Wow. We don’t have any of those things. I guess it’s one of the up-sides of being retired; keeping up with technology is no longer required or expected.
“Still no FTL travel, teleporter technology, flying cars, vacation trips to Moonbase one or anti grav units that I was promised when I was a kid “
No battery yet that weighs five pounds and will power my whole house for a year before it needs recharging.
“Having seen how people drive on regular roads, Ive taken flying cars off my list of techno-wants.”
But, but, but they seemed to work just fine for the Jetsons.
“Good bye, Yahoo. I’m not looking back. “
Good to dump yahoo anyway: they still refuse to support IMAP for free, which most people now need because of the prevalence of reading email on multiple devices.
11. Flying cars delayed again.
Yeah but, you’re frickin weird. So, of course, it would appeal to you.
I like Win 8.1, but I also have an RT tablet and don’t get its reason for existence. RT is just not ready for prime time and I don’t understand why MS wasted development time on it. They should have just stuck with Win 8 which is a nice OS once you get the hang of it.
Popular Mechanics illustrators unfazed.
Wow. She pulled her head out of her a** and still needs that contraption ?
Surprising also is his highness, HG, didn’t get in on some sort of beat down on this thread.
You duh man!!! HG
When was this?
I have a yahoo acct but, rarely use it, as it is not secure.
Dec 4 through Dec 9.
The Obama regime and its policies have caused significant cutbacks in personnel assigned to the monitoring of blogpimps.
It's rough times all around.
Sorry, Dec 9th through the 14th.

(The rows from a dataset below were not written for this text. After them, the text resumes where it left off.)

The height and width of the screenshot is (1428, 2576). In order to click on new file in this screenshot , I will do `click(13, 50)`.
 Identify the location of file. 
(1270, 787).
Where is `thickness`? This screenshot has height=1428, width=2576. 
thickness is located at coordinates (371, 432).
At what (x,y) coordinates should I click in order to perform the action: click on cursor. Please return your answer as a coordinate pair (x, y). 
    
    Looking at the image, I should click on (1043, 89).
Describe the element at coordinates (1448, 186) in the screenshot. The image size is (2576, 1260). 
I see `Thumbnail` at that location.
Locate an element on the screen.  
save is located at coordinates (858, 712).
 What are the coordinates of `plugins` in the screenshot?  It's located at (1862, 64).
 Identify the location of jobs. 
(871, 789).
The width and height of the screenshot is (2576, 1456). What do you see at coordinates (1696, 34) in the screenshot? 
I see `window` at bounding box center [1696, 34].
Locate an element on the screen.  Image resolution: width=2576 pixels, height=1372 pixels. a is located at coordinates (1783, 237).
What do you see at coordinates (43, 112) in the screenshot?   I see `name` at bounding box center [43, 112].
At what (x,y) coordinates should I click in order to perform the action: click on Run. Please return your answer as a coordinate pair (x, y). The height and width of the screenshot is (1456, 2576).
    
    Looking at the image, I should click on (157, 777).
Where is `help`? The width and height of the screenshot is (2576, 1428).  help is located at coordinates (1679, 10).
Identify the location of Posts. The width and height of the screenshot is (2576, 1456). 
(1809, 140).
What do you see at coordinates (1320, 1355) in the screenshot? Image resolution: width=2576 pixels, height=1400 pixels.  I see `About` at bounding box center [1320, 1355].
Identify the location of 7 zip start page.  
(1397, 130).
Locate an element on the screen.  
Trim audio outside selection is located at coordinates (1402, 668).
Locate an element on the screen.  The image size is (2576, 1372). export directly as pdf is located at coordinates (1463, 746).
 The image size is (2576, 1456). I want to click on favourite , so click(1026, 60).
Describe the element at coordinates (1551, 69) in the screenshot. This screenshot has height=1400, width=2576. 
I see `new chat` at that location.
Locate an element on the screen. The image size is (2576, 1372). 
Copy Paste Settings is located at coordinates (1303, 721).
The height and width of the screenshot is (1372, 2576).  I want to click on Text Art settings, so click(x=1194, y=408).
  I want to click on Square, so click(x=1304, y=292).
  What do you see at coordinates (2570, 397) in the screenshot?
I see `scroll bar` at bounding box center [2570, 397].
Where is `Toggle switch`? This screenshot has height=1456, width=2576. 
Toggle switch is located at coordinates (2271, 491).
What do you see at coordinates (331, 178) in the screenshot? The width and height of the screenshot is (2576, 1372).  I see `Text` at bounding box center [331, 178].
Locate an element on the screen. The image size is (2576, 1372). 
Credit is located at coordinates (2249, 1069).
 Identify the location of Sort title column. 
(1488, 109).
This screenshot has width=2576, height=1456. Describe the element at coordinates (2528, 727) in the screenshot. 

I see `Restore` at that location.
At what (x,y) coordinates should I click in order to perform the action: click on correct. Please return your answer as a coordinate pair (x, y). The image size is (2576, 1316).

Not my main e-mail account, but one I transact business with. Five days without being able to see or to respond to e-mails from this account. Totally unreliable in my book and therefore they’re gone for my purposes. Already switched over.
I’m not even that old but, I prefer the Windows® 3.11 to NT menus .
I still prefer to rummaged through that black screen stuff and make changes at the root as well.
The Win 8 thing is their version Appleware that doesn’t give most user total control.
It’s more their evolution from DOS to GUI and of course their always lame attempt to emulate some sort of Apple experience.
But, thank God we don’t have to use a printing press to disseminate our voluminous knowledge here at FR.
I was asleep that week....
You just lazy...
Happy New Year.
You got jobs lined up?
I heard from an investment banker that truck routes are now at 70% use.
Where's my jet pack! Everybody was promised one at the 1964 Worlds Fair.
That’s too bad.
I know quite a few people use free accounts for transacting business and to my mind, this day and age, I can’t believe they don’t have their own web identity.
The newly monetized quote process makes up for some of the lost revenue.
I am partial to Windows 7.
DOS 5/6 - Liked it a lot, and learned tons from it.
Win 3.x - Was OK, but preferred OS/2 and Desqview.
Win 95 - Loved it.
Win 98 - Hated its guts!
Win NT 4 - LOVED IT!!!
Win 2k - Liked it too.
Win XP - Had a love affair with it, and am still using on some older seldom used machines.
Win Vista - Hated its guts!
Win 7 - Love it long time!!!
Win 8 - Will NOT use it for any reason without 3rd party functional start button.
Like barreled moonshine?
The Samsung Galaxy Gear may be a lot of things, but first generation isn’t one of them. A second generation launch without superior features over existing products over a year old was a predictable recipe for failure.